Your objective -
The answer is the full set of records below, transcribed exactly.

(Dataset extract Opens)

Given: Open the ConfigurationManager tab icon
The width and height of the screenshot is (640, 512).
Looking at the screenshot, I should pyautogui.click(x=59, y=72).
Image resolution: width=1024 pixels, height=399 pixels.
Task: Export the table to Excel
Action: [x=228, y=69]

(Dataset extract Closes)

Output of the task -
Given: Open the ConfigurationManager tab icon
The width and height of the screenshot is (640, 512).
Looking at the screenshot, I should pyautogui.click(x=59, y=72).
Image resolution: width=1024 pixels, height=399 pixels.
Task: Export the table to Excel
Action: [x=228, y=69]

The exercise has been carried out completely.